Canal Brasil mostra como a ascendência galega de Nélida Piñon influenciou sua literatura

Nina Atalla

A imaginação tem espaço reservado dentro de todos, mas é no universo do escritor que ela é mais exercitada, que adquire um contingente de imortalidade e passa a fazer parte de uma memória universal. É disso que, no final das contas, fala o documentário Nélida Piñon – Sherazade na Galícia, realizado pela Ibisa TV, emissora de televisão espanhola.

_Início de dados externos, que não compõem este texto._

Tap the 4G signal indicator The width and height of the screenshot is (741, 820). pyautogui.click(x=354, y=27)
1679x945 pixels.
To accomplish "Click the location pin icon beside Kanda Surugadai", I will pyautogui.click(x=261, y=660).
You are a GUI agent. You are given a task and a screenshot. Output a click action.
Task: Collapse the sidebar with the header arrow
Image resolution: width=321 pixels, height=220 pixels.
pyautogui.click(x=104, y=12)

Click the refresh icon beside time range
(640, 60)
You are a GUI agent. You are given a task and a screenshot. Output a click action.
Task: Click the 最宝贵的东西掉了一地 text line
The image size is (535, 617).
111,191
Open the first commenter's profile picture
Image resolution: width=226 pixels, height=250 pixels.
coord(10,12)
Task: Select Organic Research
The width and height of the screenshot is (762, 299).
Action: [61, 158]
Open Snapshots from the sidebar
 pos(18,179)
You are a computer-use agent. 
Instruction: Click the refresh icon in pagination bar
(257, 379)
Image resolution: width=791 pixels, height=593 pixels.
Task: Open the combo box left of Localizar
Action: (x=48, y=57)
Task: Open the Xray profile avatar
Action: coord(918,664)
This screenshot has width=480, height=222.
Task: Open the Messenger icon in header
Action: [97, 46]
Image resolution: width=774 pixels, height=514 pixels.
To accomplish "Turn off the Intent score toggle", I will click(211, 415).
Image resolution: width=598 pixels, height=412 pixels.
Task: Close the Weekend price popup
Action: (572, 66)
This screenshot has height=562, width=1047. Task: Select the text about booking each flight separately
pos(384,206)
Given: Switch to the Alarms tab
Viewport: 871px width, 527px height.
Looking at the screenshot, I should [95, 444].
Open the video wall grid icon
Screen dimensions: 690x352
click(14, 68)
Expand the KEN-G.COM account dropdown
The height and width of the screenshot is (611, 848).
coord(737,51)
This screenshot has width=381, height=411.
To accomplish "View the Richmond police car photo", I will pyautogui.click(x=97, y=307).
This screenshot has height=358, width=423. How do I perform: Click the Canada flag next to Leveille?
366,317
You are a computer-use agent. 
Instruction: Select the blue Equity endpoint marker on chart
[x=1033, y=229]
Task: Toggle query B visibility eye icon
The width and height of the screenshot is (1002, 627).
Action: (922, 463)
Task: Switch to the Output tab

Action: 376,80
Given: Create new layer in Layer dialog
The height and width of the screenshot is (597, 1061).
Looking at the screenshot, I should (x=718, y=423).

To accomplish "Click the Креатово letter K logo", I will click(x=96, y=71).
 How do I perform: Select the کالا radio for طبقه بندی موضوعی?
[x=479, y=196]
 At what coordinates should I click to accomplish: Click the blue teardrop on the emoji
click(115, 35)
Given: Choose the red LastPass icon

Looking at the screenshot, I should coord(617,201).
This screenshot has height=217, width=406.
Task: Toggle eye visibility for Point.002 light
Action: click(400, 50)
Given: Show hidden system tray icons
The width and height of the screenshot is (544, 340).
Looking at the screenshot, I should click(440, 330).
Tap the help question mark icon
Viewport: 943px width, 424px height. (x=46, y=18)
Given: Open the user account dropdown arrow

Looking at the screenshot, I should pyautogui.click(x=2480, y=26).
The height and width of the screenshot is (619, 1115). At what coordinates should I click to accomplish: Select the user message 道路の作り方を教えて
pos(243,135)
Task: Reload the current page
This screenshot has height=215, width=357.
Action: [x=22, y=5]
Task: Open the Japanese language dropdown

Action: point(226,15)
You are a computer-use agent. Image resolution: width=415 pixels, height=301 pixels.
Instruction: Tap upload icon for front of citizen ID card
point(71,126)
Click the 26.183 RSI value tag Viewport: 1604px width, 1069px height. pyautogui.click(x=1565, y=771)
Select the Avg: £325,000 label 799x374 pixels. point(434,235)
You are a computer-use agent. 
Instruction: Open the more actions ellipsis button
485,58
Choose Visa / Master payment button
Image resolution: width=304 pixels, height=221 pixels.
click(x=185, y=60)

A produção inédita, que contempla a vida e a obra da escritora brasileira, ganha hospedagem no programa Retratos brasileiros, do Canal Brasil, hoje, às 17h (horário local). Com direção de Valentín Carrera, o programa, que teve locação no Rio de Janeiro e na Galícia, mostra, além dos depoimentos da escritora, leitura de trechos de seus romances.

Filha de espanhóis, Nélida mudou com a família para uma aldeia da Galícia chamada Bolera quando tinha 10 anos, onde permaneceu por mais dois. Ao longo de sua vida, lançou 19 livros, mas foi em A república dos sonhos que reafirmou definitivamente os laços com suas raízes galegas.

A história do romance gira em torno do personagem Madruga, um jovem camponês que deixa sua terra para embarcar num navio rumo ao Rio de Janeiro. Décadas depois, a neta vai tentar juntar os fragmentos da história da família. A incursão pelo passado identifica aspectos culturais galegos e brasileiros, puxando a escritora para sua casa de origem e oferecendo um panorama de como a história do Brasil foi influenciada pelos emigrantes.

As ligações com a cultura ibero-americana, rabiscadas com esmero pela escritora nesse e em outros livros, lhe renderam o prêmio Príncipe das Astúrias de Literatura, um dos mais importantes do mundo na área e que, até então, nunca havia sido concedido a um escritor da América Latina. É desseponto que parte o documentário – do seu discurso ao receber a homenagem. Logo se vê a substância da fala de Nélida, que transcorre sobre seus eternos e inesgotáveis temas.

Com um tom vibrante que equilibra epifania e sabedoria, revela alguns dos desdobramentos da sua experiência de “estrangeira” e de escritora. Ela fala de como é impossível ser moderna sem ser arcaica ou então, de como o retorno para a casa é inevitável: “A condição humana obriga-me sempre a retornar aos lugares de onde parti, mesmo que nunca os tivesse visitado”.

Quando traz à tona a relação com a escrita, sobram alguns “causos” divertidos para o espectador, principalmente porque a certeza de que a palavra seria sua matéria a perseguiu desde bem cedo, e é na infância que se mantém as mais inventivas e irônicas ilusões. Conta que a vontade de ser escritora veio porque pensava que as histórias dos livros tinham sido, de fato, vividas pelo autor.

O universo de Nélida é uma estante cheia de idéias complexas. diz não acreditar em divisões. Não sente a separações entre a cultura galega e a cultura brasileira e prega que a ficção não é o oposto da realidade – o que justifica dizendo que a história da realidade humana é também inventada. No Brasil, ela tem a trajetória de uma notável, literalmente.

Foi a quarta mulher a ocupar uma cadeira na Academia Brasileira de Letras, em 1990, e sete anos depois se tornou a primeira e única mulher, até agora, a ocupar o cargo de presidente da ABL, fato que se deu justamente na época que a instituição faria seu aniversário de um século.